The witnesses, including Seminario, Mine Workers President Cecil Roberts, AFL-CIO General Counsel Lynn Rhinehart, Obama administration officials and several workers, spent their time urging senators and representatives to strengthen the law.

But prospects for that bill, the Protecting America’s Workers Act (PAWA), are uncertain.  The congressional schedule is jammed.  Sen. Patty Murray, D-Wash., who heads the Senate subcommittee that would consider the bill, said the week before she did not know when – or if –  senators would consider it.  House approval is assumed.

And even if lawmakers try to rewrite the 40-year-old law to increase its fines, and to make accidents that seriously injure or kill workers into felonies and protect whistleblowers, they’ll still hit virulent employer opposition.

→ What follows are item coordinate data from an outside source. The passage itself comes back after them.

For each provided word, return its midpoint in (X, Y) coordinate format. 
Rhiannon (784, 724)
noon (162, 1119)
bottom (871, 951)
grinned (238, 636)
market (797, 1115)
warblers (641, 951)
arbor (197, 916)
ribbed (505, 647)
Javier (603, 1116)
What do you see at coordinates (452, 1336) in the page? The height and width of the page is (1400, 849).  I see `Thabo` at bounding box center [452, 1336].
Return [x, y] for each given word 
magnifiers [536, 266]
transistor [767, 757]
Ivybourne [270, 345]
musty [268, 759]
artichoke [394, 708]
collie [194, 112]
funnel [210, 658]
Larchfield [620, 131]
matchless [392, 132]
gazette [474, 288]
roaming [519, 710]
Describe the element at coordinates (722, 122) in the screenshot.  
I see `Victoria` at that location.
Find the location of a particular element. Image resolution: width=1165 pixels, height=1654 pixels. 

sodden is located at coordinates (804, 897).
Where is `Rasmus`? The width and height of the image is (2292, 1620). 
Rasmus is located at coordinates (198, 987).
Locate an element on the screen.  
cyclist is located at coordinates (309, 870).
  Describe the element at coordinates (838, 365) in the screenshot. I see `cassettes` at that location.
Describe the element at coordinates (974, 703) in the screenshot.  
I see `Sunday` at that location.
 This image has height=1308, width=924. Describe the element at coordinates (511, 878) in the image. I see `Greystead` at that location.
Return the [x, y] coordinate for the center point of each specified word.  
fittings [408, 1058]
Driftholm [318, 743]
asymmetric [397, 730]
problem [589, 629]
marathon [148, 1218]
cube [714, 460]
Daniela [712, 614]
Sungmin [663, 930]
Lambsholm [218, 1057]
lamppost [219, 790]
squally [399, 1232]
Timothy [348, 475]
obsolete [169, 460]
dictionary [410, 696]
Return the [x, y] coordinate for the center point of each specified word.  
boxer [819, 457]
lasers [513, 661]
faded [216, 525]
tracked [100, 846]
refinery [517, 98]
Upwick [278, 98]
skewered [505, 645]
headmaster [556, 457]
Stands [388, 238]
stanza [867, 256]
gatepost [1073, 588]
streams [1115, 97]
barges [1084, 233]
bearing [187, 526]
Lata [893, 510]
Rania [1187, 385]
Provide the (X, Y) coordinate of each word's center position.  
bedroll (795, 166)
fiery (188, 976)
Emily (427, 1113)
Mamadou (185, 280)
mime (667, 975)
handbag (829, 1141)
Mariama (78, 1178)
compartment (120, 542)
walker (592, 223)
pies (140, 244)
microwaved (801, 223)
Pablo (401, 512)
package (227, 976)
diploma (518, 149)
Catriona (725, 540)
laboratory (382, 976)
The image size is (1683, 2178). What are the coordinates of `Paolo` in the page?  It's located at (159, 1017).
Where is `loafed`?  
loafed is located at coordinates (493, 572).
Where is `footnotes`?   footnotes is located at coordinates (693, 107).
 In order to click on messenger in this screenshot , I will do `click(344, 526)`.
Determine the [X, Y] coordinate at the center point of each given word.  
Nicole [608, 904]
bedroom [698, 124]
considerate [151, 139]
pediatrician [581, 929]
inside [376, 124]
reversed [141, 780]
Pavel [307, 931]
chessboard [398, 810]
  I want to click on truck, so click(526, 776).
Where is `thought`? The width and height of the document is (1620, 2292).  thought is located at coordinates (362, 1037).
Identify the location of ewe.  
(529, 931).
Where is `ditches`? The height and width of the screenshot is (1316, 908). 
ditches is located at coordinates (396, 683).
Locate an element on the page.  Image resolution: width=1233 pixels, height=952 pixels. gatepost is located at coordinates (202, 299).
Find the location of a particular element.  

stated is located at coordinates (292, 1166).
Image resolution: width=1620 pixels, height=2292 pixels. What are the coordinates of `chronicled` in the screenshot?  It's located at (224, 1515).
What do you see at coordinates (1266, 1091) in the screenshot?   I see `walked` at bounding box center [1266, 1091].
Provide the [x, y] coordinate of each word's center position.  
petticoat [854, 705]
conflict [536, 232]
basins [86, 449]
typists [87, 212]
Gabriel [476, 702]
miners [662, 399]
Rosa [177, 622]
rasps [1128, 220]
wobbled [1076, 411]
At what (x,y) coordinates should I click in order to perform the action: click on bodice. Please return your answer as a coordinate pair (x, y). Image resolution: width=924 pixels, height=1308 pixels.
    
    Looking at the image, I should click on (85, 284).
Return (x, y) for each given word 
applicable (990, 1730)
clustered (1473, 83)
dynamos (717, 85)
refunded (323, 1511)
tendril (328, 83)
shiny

A statement from the so-called Coalition for Workplace Safety – sponsored, its stationery says, by the Chamber of Commerce and the National Association of Manufacturers – called PAWA “unnecessary” because it emphasizes penalties rather than “working with employers.”

Seminario laid out a range of potential solutions in PAWA to improve job safety and health law.   They include increasing the fines – from $7,000 per standard violation to $12,000, and from $70,000 for serious or willful violations to $120,000.  The law would also impose 10-year or 15-year felony terms on corporate officials whose policy or negligence kills or seriously injures workers.  Right now, they face only 6-month misdemeanor terms – and only if a worker dies.

The witnesses retorted, in both hearings, that there are too many “bad apple” firms who disregard worker safety – and that low OSHA fines, lack of inspections and the criminal misdemeanor charges when a worker gets killed encourage the rogues.”